What the task asks:
Write out exactly the lines below from the one containing "Image resolution: width=460" to the last, both ends kept, and nothing more; skip all pictures.

Segment Start: Material provided

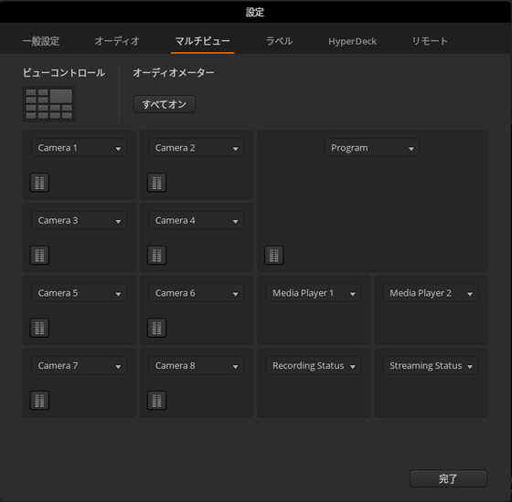Toggle audio meter icon for Camera 5
512x502 pixels.
click(x=39, y=328)
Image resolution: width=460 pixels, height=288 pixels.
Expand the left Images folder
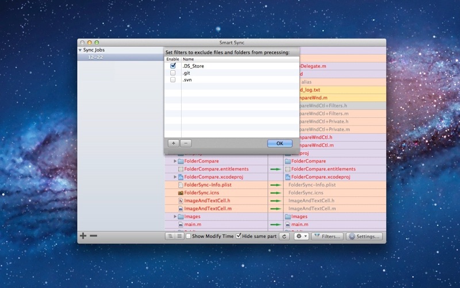coord(175,216)
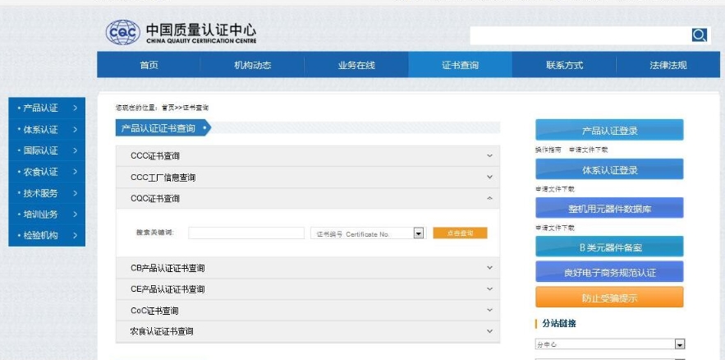
Task: Click the magnifier search icon at top
Action: tap(699, 35)
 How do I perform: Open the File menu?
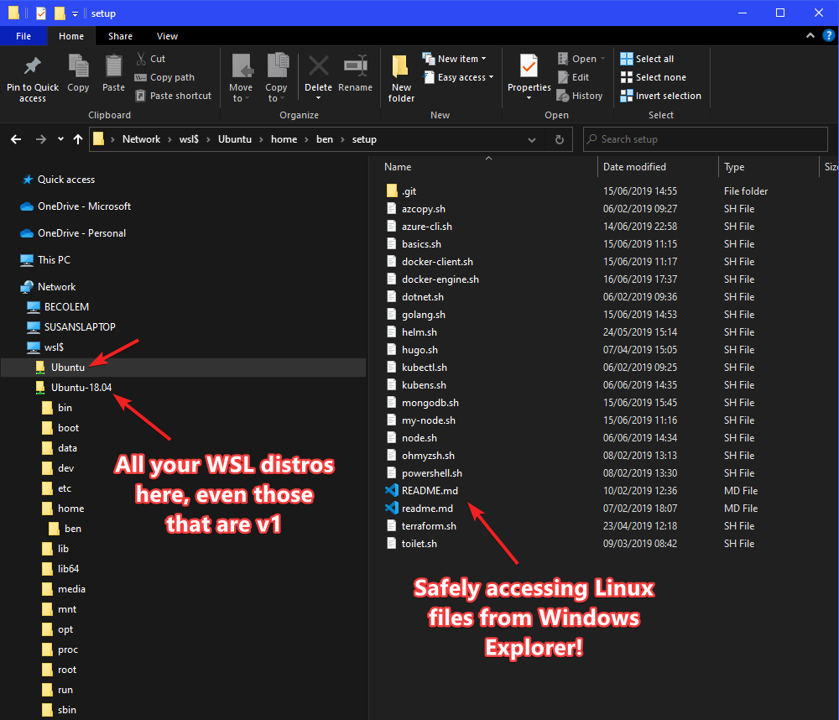[x=23, y=36]

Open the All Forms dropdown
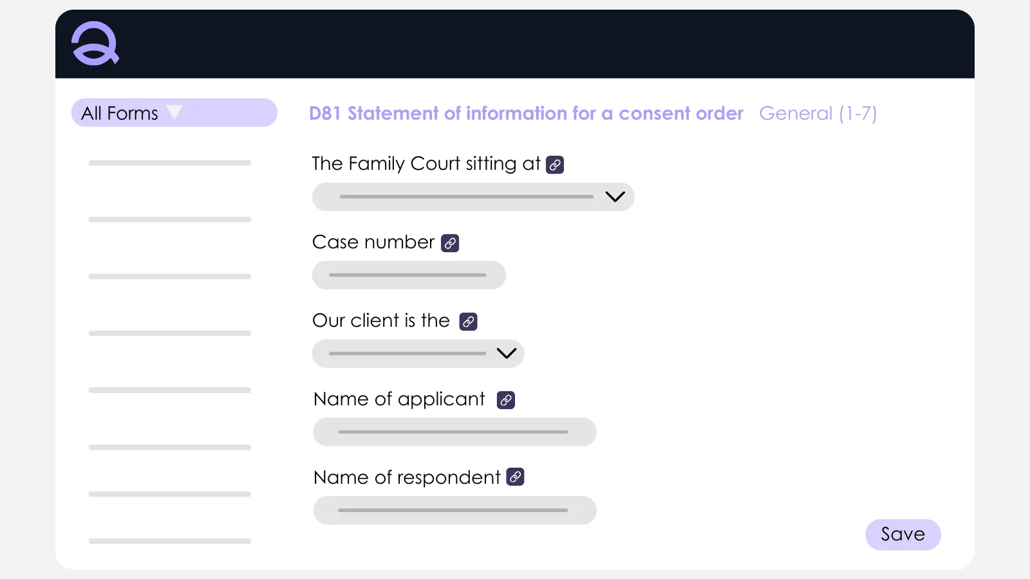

Segment End: Material provided

Expected output:
Image resolution: width=460 pixels, height=288 pixels.
Expand the left Images folder
coord(175,216)
Task: Click the magnifier search icon at top
Action: tap(699, 35)
 How do I perform: Open the File menu?
[x=23, y=36]

Open the All Forms dropdown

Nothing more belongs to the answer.